--- EXERCISE AIM ---
The answer is to be an exact copy of the lines below running from the line with "387x230 pixels." down to the line with "Task: Click the Brow", both ends included, and nothing more.

== Segment start ==

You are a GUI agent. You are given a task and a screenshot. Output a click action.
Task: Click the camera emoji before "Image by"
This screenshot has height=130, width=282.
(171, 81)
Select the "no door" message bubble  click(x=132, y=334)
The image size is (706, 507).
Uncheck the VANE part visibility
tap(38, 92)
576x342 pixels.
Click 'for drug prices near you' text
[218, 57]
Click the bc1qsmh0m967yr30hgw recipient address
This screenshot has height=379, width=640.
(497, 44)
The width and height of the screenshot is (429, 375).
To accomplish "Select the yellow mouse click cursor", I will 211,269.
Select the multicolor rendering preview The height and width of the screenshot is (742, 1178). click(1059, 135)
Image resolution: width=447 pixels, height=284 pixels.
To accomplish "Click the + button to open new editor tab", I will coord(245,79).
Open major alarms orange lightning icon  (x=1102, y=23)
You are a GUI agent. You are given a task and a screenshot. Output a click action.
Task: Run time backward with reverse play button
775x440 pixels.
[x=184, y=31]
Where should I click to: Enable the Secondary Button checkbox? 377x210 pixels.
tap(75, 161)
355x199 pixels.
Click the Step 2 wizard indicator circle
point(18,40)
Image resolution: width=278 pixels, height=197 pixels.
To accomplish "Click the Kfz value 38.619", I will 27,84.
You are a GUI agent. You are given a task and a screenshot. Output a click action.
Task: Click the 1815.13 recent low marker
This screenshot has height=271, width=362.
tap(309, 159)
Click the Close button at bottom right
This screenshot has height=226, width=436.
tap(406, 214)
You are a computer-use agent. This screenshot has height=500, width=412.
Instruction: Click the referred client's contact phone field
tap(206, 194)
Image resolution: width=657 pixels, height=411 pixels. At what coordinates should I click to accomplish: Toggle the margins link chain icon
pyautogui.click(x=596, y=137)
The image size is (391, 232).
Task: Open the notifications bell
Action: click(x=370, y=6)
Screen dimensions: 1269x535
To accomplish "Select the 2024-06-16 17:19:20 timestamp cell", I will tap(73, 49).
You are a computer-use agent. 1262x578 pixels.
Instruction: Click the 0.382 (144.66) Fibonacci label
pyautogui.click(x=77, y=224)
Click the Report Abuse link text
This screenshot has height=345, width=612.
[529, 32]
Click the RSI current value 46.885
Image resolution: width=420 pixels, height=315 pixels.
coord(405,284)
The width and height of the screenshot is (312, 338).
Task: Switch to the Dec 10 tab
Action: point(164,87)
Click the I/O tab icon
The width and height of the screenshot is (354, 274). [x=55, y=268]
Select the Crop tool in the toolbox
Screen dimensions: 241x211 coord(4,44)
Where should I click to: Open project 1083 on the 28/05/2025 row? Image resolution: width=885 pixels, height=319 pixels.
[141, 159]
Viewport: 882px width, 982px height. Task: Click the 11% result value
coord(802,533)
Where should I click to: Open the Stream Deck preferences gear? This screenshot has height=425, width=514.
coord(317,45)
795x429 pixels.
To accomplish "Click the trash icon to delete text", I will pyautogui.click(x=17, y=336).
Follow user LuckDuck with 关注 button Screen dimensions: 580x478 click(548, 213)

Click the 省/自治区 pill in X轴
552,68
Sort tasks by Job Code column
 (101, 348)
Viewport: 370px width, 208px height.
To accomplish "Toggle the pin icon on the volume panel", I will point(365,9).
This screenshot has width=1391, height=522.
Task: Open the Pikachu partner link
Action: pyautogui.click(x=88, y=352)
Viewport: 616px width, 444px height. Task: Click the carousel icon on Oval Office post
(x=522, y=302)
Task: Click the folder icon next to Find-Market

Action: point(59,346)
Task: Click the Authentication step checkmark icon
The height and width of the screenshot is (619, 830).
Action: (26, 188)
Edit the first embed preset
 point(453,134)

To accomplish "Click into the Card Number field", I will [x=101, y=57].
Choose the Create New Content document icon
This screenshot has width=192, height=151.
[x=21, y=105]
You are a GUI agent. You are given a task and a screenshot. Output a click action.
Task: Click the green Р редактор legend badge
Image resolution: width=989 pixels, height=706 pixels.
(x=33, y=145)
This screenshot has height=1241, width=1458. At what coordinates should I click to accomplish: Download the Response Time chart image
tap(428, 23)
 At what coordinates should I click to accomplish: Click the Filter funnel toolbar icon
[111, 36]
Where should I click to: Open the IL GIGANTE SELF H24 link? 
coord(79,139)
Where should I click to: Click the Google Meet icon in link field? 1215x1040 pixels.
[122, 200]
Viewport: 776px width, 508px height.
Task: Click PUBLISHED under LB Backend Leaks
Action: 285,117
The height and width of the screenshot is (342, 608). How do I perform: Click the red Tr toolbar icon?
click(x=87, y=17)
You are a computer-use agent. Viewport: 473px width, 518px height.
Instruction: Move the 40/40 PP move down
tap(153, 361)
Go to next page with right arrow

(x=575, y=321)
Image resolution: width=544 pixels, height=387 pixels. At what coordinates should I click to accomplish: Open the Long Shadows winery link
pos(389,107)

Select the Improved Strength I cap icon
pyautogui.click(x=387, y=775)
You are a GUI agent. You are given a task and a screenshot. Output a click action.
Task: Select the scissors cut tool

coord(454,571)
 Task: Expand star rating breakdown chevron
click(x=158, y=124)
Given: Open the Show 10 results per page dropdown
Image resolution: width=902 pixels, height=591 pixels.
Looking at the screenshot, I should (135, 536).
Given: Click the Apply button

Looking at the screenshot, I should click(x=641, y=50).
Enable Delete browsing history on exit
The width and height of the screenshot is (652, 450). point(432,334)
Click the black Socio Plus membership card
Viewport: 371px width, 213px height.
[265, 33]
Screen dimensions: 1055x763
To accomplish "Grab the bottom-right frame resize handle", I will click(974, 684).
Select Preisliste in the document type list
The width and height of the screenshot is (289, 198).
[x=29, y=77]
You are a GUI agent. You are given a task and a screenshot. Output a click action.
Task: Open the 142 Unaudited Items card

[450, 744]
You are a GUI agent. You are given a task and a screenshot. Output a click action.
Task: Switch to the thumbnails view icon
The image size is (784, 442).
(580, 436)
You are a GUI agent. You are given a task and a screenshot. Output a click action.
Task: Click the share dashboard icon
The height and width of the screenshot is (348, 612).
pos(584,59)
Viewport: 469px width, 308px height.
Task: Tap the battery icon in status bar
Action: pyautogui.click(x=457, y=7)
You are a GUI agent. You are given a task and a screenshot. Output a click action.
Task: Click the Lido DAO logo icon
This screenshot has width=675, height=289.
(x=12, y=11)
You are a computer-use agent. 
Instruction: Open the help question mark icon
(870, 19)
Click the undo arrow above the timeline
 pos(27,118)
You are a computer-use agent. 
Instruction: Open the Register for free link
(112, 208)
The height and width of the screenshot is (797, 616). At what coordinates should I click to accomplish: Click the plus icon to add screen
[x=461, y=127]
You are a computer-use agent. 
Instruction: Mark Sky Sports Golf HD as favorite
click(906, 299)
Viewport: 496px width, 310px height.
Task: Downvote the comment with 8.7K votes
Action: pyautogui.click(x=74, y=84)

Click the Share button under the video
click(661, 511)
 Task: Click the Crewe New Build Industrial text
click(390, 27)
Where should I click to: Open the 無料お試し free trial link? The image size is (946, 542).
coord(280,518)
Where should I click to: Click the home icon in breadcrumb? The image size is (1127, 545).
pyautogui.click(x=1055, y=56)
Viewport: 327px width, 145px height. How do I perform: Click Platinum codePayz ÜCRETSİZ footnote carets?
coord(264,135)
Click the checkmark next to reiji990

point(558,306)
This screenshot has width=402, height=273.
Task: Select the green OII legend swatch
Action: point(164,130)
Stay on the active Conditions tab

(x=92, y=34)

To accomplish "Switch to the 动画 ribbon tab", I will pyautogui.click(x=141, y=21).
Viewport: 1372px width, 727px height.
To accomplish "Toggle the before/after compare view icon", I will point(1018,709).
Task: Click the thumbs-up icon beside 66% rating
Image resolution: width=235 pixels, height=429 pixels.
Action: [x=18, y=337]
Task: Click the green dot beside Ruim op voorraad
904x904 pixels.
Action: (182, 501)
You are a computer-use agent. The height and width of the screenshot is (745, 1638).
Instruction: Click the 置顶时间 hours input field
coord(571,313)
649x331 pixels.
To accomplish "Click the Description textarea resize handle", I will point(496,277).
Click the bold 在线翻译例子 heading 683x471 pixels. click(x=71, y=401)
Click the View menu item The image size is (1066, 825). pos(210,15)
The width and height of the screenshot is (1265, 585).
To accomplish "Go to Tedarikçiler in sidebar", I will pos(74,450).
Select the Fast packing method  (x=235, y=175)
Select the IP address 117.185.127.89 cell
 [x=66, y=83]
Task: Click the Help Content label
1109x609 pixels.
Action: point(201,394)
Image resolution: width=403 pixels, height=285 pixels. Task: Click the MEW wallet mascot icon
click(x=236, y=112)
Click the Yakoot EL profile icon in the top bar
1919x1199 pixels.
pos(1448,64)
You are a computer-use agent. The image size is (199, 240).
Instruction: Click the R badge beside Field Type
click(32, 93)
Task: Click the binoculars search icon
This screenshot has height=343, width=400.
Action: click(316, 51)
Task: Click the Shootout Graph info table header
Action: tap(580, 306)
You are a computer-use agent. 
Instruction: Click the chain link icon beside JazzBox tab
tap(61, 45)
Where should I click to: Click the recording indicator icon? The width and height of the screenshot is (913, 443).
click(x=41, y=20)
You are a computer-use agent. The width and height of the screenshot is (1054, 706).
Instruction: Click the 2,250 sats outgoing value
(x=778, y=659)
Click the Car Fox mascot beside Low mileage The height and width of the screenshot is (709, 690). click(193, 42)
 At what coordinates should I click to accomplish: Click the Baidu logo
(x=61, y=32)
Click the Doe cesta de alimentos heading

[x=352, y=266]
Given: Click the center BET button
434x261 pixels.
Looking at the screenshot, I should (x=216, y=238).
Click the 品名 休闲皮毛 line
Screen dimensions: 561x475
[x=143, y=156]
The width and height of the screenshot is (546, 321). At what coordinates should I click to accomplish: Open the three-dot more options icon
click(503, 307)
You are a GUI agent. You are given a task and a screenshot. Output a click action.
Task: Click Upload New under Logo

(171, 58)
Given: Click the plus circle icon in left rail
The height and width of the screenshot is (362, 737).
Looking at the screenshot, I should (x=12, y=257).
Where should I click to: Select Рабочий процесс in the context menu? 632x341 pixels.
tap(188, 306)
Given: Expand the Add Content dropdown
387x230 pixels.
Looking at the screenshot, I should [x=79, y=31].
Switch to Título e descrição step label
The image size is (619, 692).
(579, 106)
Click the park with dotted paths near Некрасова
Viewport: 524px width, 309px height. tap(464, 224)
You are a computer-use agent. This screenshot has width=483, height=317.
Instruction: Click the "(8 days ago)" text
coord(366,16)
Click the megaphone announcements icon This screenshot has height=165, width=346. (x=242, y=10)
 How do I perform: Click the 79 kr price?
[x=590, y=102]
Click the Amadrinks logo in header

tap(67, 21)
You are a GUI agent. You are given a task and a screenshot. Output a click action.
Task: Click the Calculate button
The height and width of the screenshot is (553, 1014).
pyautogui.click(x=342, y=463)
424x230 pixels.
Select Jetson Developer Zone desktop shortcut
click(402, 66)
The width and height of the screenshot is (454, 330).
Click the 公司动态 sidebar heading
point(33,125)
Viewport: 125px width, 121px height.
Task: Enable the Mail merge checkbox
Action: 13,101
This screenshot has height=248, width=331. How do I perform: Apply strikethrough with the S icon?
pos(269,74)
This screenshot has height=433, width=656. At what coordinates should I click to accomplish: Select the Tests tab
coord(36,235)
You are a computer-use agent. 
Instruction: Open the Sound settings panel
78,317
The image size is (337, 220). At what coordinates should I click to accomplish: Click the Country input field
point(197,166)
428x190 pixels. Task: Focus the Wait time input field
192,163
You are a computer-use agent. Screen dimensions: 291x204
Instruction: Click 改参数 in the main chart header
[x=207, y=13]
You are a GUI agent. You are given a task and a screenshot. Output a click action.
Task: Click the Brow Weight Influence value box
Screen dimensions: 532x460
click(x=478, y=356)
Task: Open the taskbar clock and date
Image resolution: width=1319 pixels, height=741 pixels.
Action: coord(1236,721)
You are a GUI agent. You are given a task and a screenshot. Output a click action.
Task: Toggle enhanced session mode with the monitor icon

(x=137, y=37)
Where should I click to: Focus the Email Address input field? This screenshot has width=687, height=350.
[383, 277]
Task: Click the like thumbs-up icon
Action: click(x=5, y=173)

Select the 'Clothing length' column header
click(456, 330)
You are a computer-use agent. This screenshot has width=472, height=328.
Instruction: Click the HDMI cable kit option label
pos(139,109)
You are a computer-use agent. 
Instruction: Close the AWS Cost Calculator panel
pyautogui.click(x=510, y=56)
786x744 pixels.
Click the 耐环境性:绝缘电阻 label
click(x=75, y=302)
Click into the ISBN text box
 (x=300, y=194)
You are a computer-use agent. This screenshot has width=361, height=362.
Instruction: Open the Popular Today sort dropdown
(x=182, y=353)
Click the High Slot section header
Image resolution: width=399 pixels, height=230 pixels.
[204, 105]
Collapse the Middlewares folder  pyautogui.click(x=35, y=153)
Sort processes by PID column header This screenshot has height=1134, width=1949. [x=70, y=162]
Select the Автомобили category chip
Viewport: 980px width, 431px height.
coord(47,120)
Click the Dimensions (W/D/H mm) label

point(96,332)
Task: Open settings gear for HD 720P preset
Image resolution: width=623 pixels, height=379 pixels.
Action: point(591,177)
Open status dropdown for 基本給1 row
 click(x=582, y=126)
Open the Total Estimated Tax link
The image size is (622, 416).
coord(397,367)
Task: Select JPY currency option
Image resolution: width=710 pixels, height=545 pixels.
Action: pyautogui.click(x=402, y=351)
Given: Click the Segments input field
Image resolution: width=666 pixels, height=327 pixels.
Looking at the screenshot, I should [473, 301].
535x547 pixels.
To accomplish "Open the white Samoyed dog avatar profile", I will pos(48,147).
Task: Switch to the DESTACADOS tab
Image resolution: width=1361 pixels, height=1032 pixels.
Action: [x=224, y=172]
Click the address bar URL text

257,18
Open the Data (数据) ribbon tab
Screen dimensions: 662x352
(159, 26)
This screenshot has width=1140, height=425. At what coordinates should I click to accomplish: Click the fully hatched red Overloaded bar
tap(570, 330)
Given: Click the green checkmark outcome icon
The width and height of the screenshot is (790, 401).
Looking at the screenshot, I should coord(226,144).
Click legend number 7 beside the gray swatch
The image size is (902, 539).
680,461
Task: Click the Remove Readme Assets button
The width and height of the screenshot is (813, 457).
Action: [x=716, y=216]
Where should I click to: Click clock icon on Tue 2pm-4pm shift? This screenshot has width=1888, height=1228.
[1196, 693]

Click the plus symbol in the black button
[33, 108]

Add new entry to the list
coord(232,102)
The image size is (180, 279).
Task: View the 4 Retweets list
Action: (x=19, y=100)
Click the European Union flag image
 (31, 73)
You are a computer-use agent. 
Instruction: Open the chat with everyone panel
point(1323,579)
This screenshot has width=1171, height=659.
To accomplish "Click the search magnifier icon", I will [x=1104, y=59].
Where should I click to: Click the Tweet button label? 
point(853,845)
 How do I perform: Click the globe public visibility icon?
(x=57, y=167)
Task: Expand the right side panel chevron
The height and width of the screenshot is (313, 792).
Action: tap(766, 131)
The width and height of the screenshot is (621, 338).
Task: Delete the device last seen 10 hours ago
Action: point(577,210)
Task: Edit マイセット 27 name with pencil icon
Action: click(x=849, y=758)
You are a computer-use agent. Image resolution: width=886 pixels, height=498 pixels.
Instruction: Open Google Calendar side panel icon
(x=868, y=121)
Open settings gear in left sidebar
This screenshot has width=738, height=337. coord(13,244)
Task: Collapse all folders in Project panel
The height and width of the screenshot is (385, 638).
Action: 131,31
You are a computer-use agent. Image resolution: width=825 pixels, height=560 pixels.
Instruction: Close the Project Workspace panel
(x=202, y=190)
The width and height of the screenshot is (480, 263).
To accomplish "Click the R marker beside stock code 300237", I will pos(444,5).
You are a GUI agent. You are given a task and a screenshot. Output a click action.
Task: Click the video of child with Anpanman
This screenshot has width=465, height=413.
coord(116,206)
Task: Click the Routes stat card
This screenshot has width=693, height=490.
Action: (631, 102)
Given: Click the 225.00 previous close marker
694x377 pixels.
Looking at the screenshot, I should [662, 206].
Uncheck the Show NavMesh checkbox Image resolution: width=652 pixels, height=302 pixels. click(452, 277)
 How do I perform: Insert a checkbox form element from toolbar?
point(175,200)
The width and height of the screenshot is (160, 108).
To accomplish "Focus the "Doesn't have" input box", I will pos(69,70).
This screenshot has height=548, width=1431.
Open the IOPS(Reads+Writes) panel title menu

== Segment end ==

--- TASK SOLUTION ---
387x230 pixels.
Looking at the screenshot, I should [x=79, y=31].
Switch to Título e descrição step label
The image size is (619, 692).
(579, 106)
Click the park with dotted paths near Некрасова
Viewport: 524px width, 309px height. tap(464, 224)
You are a computer-use agent. This screenshot has width=483, height=317.
Instruction: Click the "(8 days ago)" text
coord(366,16)
Click the megaphone announcements icon This screenshot has height=165, width=346. (x=242, y=10)
 How do I perform: Click the 79 kr price?
[x=590, y=102]
Click the Amadrinks logo in header

tap(67, 21)
You are a GUI agent. You are given a task and a screenshot. Output a click action.
Task: Click the Calculate button
The height and width of the screenshot is (553, 1014).
pyautogui.click(x=342, y=463)
424x230 pixels.
Select Jetson Developer Zone desktop shortcut
click(402, 66)
The width and height of the screenshot is (454, 330).
Click the 公司动态 sidebar heading
point(33,125)
Viewport: 125px width, 121px height.
Task: Enable the Mail merge checkbox
Action: 13,101
This screenshot has height=248, width=331. How do I perform: Apply strikethrough with the S icon?
pos(269,74)
This screenshot has height=433, width=656. At what coordinates should I click to accomplish: Select the Tests tab
coord(36,235)
You are a computer-use agent. 
Instruction: Open the Sound settings panel
78,317
The image size is (337, 220). At what coordinates should I click to accomplish: Click the Country input field
point(197,166)
428x190 pixels. Task: Focus the Wait time input field
192,163
You are a computer-use agent. Screen dimensions: 291x204
Instruction: Click 改参数 in the main chart header
[x=207, y=13]
You are a GUI agent. You are given a task and a screenshot. Output a click action.
Task: Click the Brow Weight Influence value box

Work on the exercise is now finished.